The hard invariant: after every change, rerun all tests. If anything breaks, stop and investigate immediately — don't push through.


House rules

These are the highest-priority facts the plugin encodes. Read them even if you skip everything else.

  1. MathF.* does not exist in Hybridizer's builtins. Use (float)System.Math.X(double) in kernels. MathF.* aborts the transcoder with error 0X60AC and emits empty .cu files.

  2. Do not use AtomicExpr.apply — flagged buggy. Use [IntrinsicFunction("atomicAdd")] / ("atomicMax") stubs over a static Atomics class instead.

  3. Pick the right edition and let --display-license-details decide the flavors. The free Hybridizer NuGet tool is CUDA-only (full profiling/debugging — not stripped down). The paid standalone adds OMP, HIP, AVX, AVX2, AVX512. Only pass --flavors what the license reports as available.

  4. Initialise FloatResidentArray eagerly.

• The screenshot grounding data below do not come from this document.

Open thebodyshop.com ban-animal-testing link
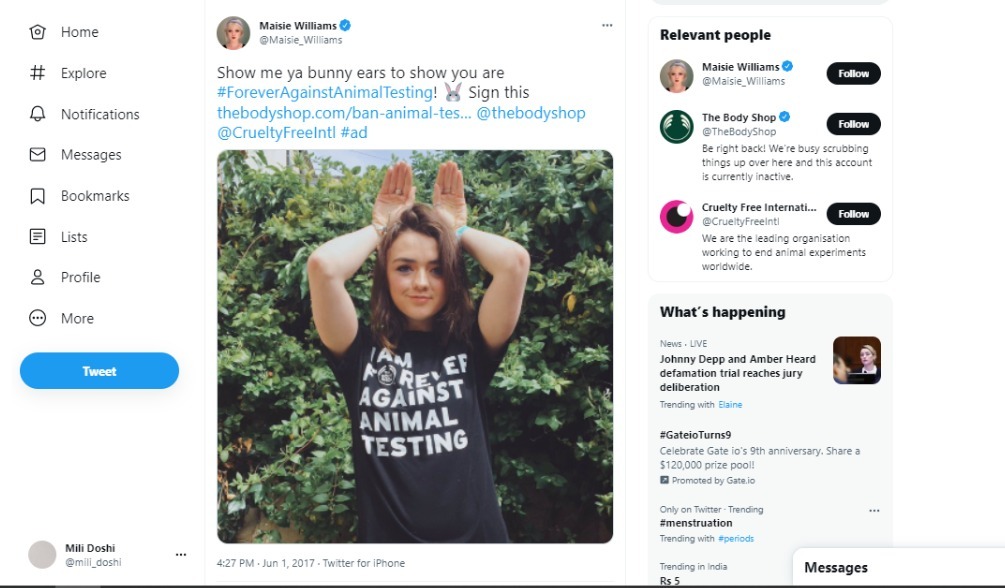The height and width of the screenshot is (588, 1005). tap(344, 113)

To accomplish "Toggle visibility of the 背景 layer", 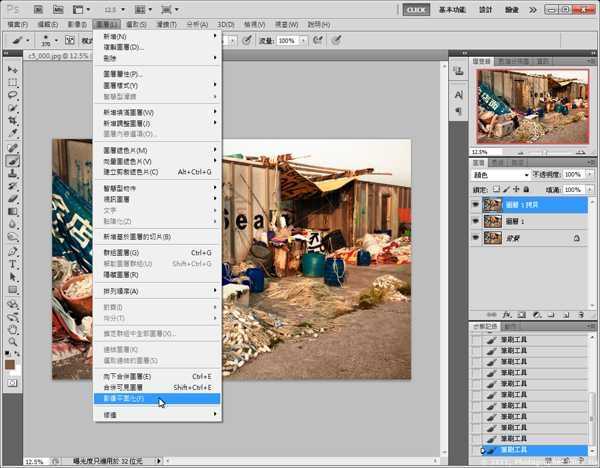I will point(475,238).
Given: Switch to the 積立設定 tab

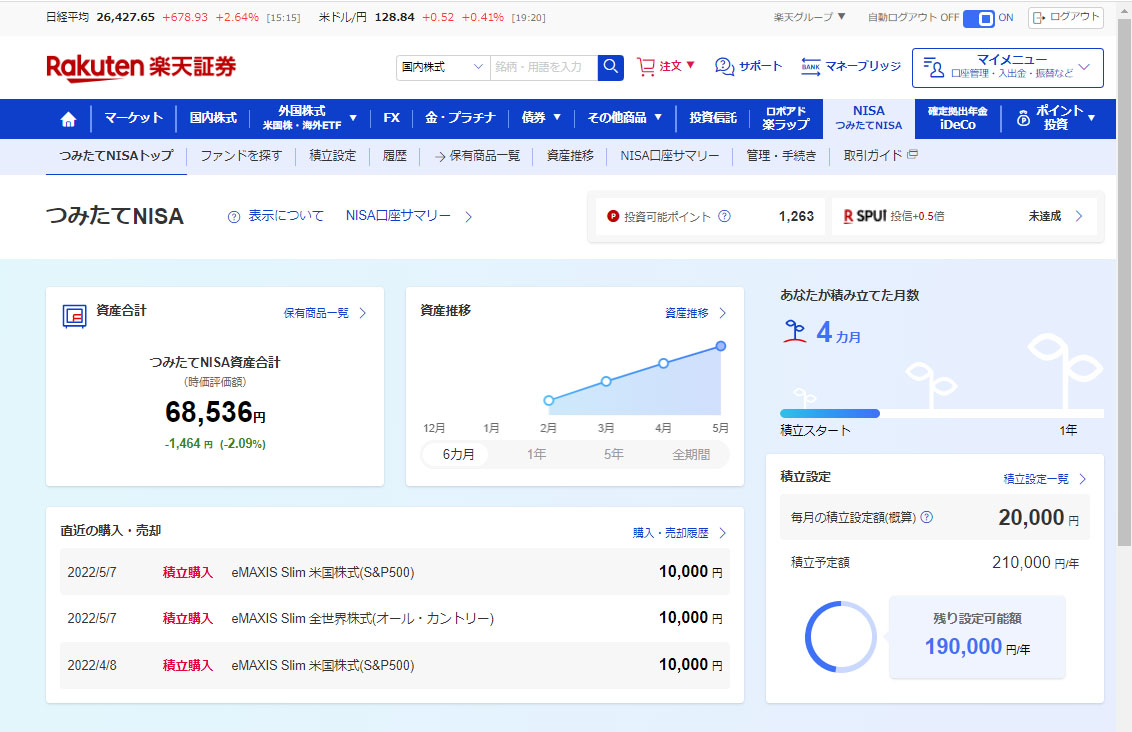Looking at the screenshot, I should (332, 156).
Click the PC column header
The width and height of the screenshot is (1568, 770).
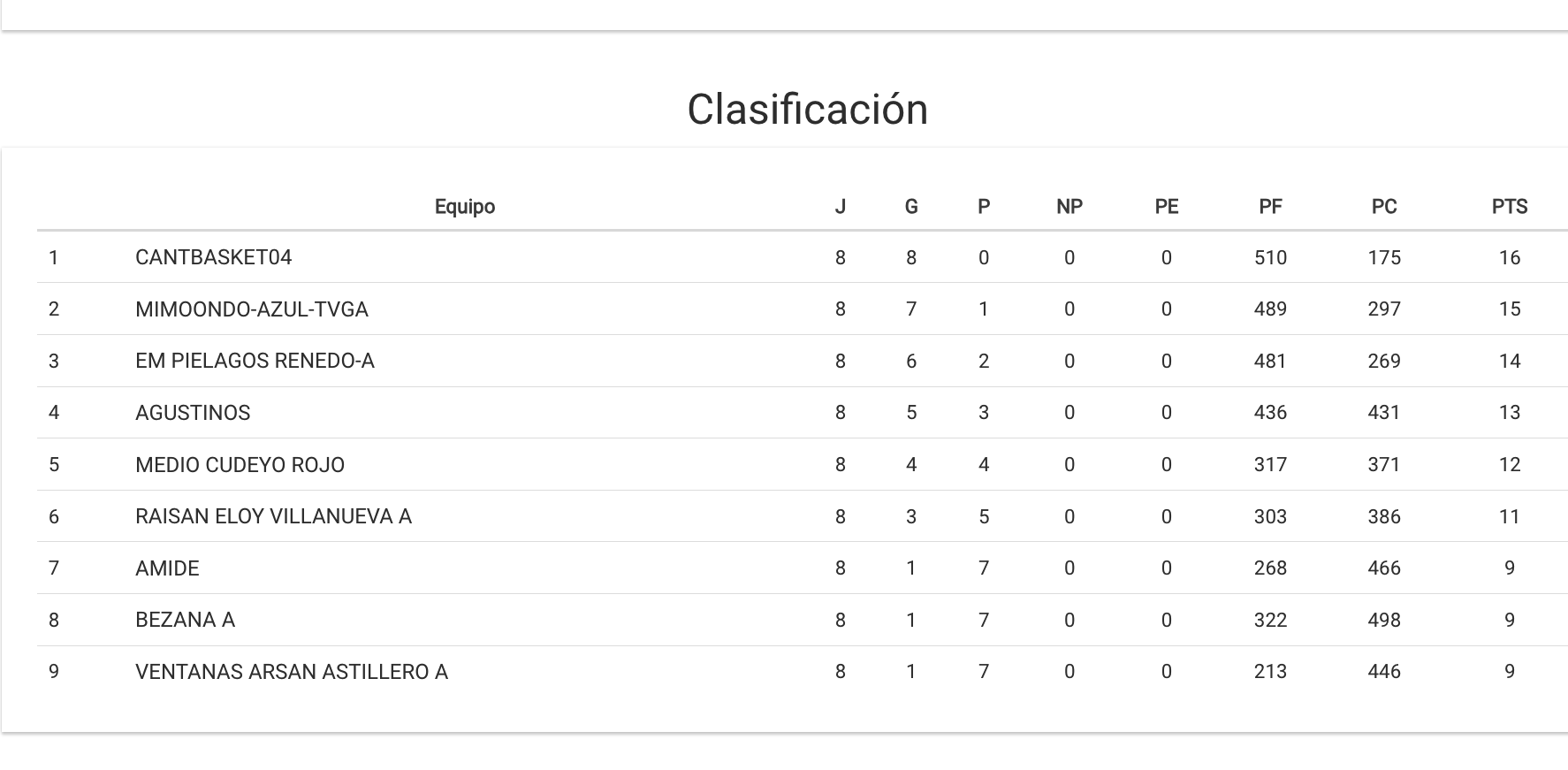[1383, 207]
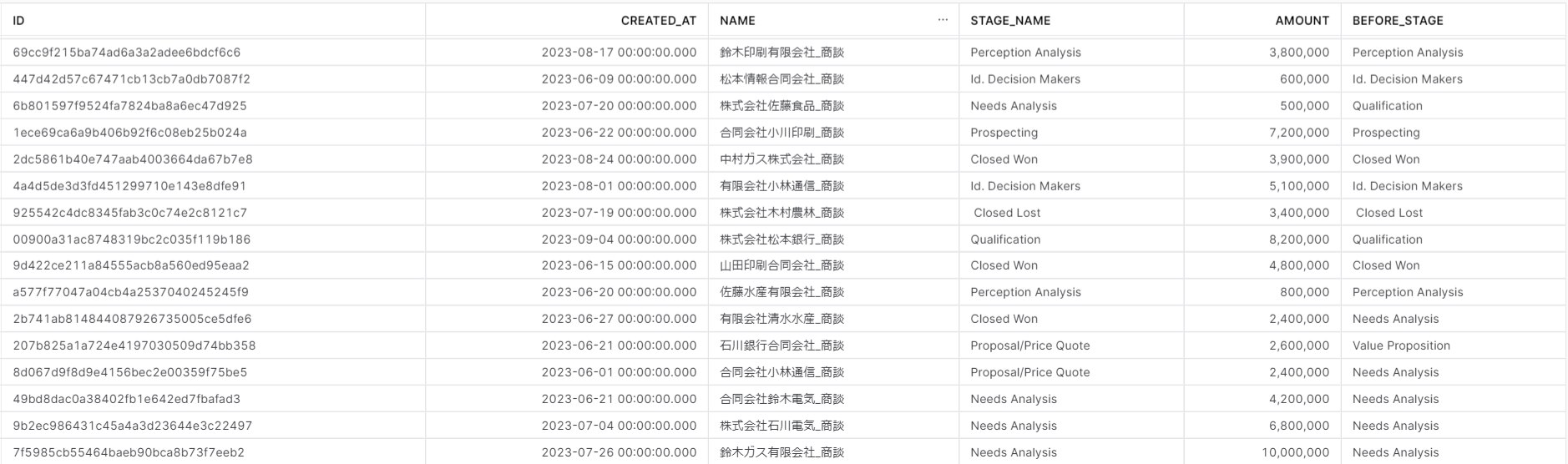Select the BEFORE_STAGE column header
The height and width of the screenshot is (464, 1568).
click(1454, 20)
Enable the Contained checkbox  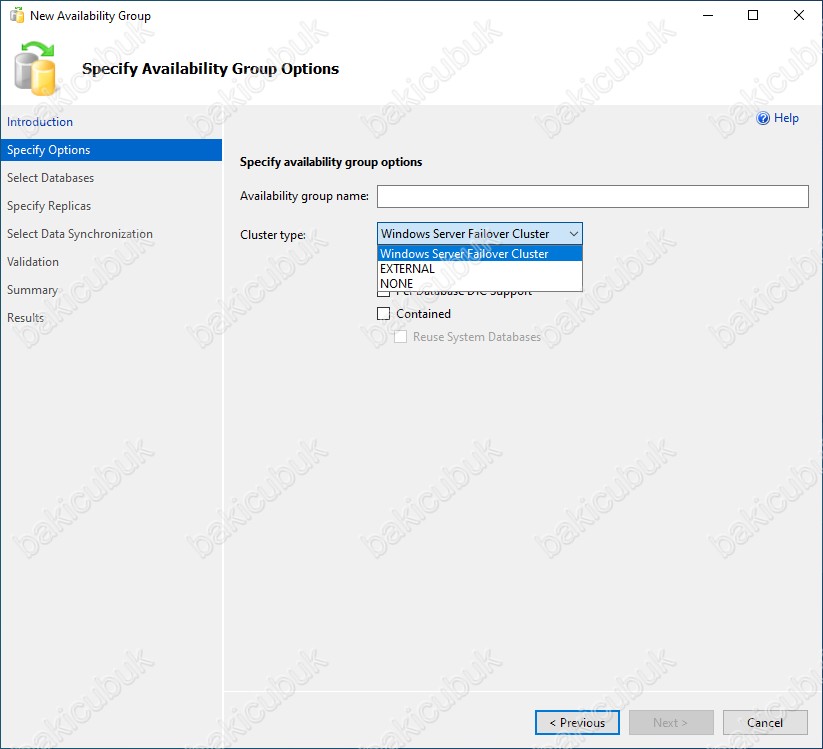pyautogui.click(x=384, y=313)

Touch DevicePointer and set Status = HostNeedsRefresh before the first kernel write. Otherwise the kernel reads uninitialised device memory.

  5. Garbled CUDA output is usually a stale .dll satellite. Clean rebuild before reading kernel output.

  6. nsys/compute-sanitizer wedge dotnet on WSL2. Profile on native Windows or use the in-process profiler.

  7. Disable xUnit parallelism for Hybridizer tests. Concurrent kernel launches corrupt NativeSerializer's internal dictionary.


Plugin layout

claude-plugin/
├── .claude-plugin/
│ └── marketplace.json
├── hybridizer-port/ ← the plugin
│ ├── .claude-plugin/
│ │ └── plugin.json
│ ├── skills/hybridizer-port/
│ │ ├── SKILL.md ← index; loads reference files on demand
│ │ └── references/
│ │ ├── methodology.md
│ │ ├── attributes.md
│ │ ├── device-code.md
│ │ ├── build-pipeline.md
│ │ ├── host-launch.md
│ │ ├── kernel-patterns.md
│ │ ├── reductions.md
│ │ ├── graph-capture.md
│ │ ├── perf-tuning.md
│ │ ├── gotchas.md
│ │ └── samples-index.md
│ ├── agents/
│ │ ├── hybridizer-porter/
│ │ ├── hybridizer-reviewer/
│ │ └── hybridizer-builder/
│ ├── commands/
│ │ ├── hybridizer-init/
│ │ ├── hybridizer-port/
│ │ ├── hybridizer-review/
│ │ ├── hybridizer-profile/
│ │ └── hybridizer-log/
│ └── hooks/
├── README.md
└── LICENSE (MIT)

The skill uses progressive disclosure: SKILL.md is a short index; Claude pulls in the relevant reference file only when the task touches that topic.


What the skill covers

The plugin's knowledge base spans the full porting surface:

  • Attributes: [Kernel], [EntryPoint], [IntrinsicFunction], [HybridTemplateConcept], [HybridConstant], [In]/[Out], [LaunchBounds], [HybridizerIgnore]
  • Device-code restrictions: language subset, threadIdx/__syncthreads, SharedMemoryAllocator, atomic intrinsics
  • Build pipeline: NuGet tool install shapes, $(HybridizerTool) in Directory.Build.props, MSBuild target order, flavor detection
  • Host launch: HybRunner, SatelliteLoader.Load, SetDistrib/Wrap, streams, FloatResidentArray
  • Kernel patterns: cooperative blocks, warp shuffle, CUB BlockReduce, quantized split layout, per-flavor [EntryPoint] split
  • Reduction skeletons and the four op-delivery styles
  • CUDA graph capture: capture mode, pre-warm, legacy↔capture dependency rules
  • Performance tuning: DllImport bypass for hot kernels, extern "C" wrappers in intrinsics.cuh, memcopy reduction strategy
  • Gotchas: known bugs and edge cases from real ports

Status

Early release — content distilled from a working port. Expect iteration. Issues and PRs welcome on GitHub.